Vorliegender Auszug:
# SCJP Übungsaufgaben/Schwerpunkte



## nrg (23. Dez 2009)

Hallo Zusammen,

ich möchte mitte Februar das SCJP-Zertifikat machen. Dazu tappe ich allerdings noch ein wenig im Dunklen, was Schwerpunkte betrifft. Außerdem bin ich gerade beim Fortgeschrittenenbuch von Java angelangt und die Autoren waren so frei dort einfach auf sämtliche Übungsaufgaben zu verzichten :/. 

Nun meine Frage. Gibt es vielleicht empfehlenswerte Bücher (kostenpflichtig od. auch gern opensrc), die, zu sämtlichen JavaSE Themen, Übungsaufgaben bereitstellen? Kann vielleicht der eine oder andere aus eingener Erfahrung berichten, was die Schwerpunkte von der Prüfung sind? Auf der SUN HP habe ich leider nichts genaueres gefunden .

danke schonmal und grüße
andi


----------



## fastjack (23. Dez 2009)

Das Buch von Sun zum SCJP ist zu empfehlen, allerdings auf englisch. Das kannst Du bei Amazon bestellen. Du mußt das passende Buch zumindest zur benutzten Java-Maschine im Lehrgang nehmen. 
Desweiteren sind die Testsimulatoren auch gut. Allerdings kannst Du es auch gut packen, wenn Du so viel wie möglich auswendig lernst. :rtfm: :rtfm: :rtfm:


----------



## nrg (23. Dez 2009)

fastjack hat gesagt.:


> Allerdings kannst Du es auch gut packen, wenn Du so viel wie möglich auswendig lernst. :rtfm: :rtfm: :rtfm:



ist es denn sooo schwer?


----------



## Geeeee (23. Dez 2009)

Jein...kommt eben auf deine Erfahrung an.
Das Buch ist auf jeden Fall sein Geld wert und es lohnt sich auch mal bei javaranch vorbeizuschauen. Da gibts auch im Forum jede Menge Infos zu den BUCH-Aufgaben. Hier im Forum steht auch einige Hinweise auf die SCJP-Prüfung.


----------



## Der Müde Joe (23. Dez 2009)

>ist es denn sooo schwer?

Nö. Das sollte heissen man muss nix Java versetehen, nur gut auswendig lernen können. zB ein früherer Kollge hatte das Zertifikat konnte aber kaum anständig programmieren (sagte er selber).


----------



## nrg (23. Dez 2009)

Amazon.de: SUN Scjp

da gibts aber einige 

was spricht gegen das zweite (SCJP - Sun Certified Java Programmer / Vorbereitung auf die Java 6 Zertifizierung: Vorbereitung auf die Java 6-Zertifizierung: Vorbereitung auf die Java 6-Zertifizierung CX-310-065 / CX-310-066: Amazon.de: Terence V. Gronowski: Bücher)

Angezeigte Informationen:
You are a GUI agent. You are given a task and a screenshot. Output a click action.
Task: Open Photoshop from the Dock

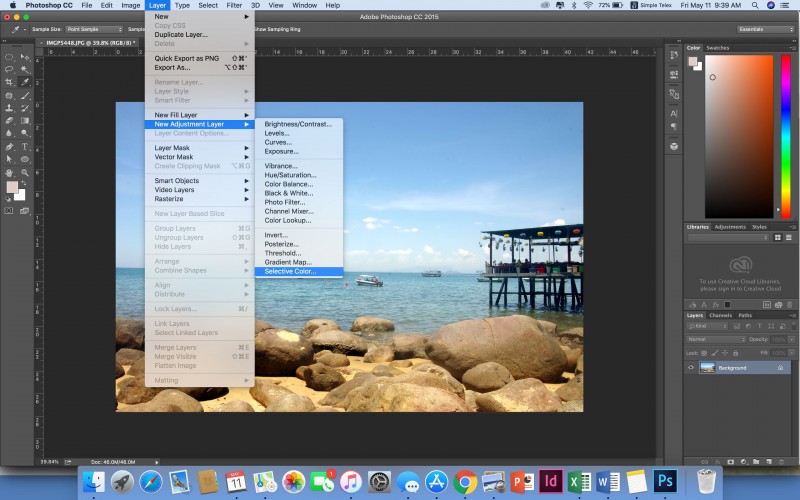point(666,481)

Kurzauftrag: Warum sucht nrg im Forumsthread zur SCJP-Vorbereitung nach Büchern mit Übungsaufgaben? Antworte in ein bis drei Sätzen.

Antwort zur Aufgabe: Nrg ist beim Fortgeschrittenenbuch von Java angelangt, und dessen Autoren haben auf sämtliche Übungsaufgaben verzichtet. Deshalb fragt nrg nach Büchern, die zu allen JavaSE-Themen Übungsaufgaben bereitstellen.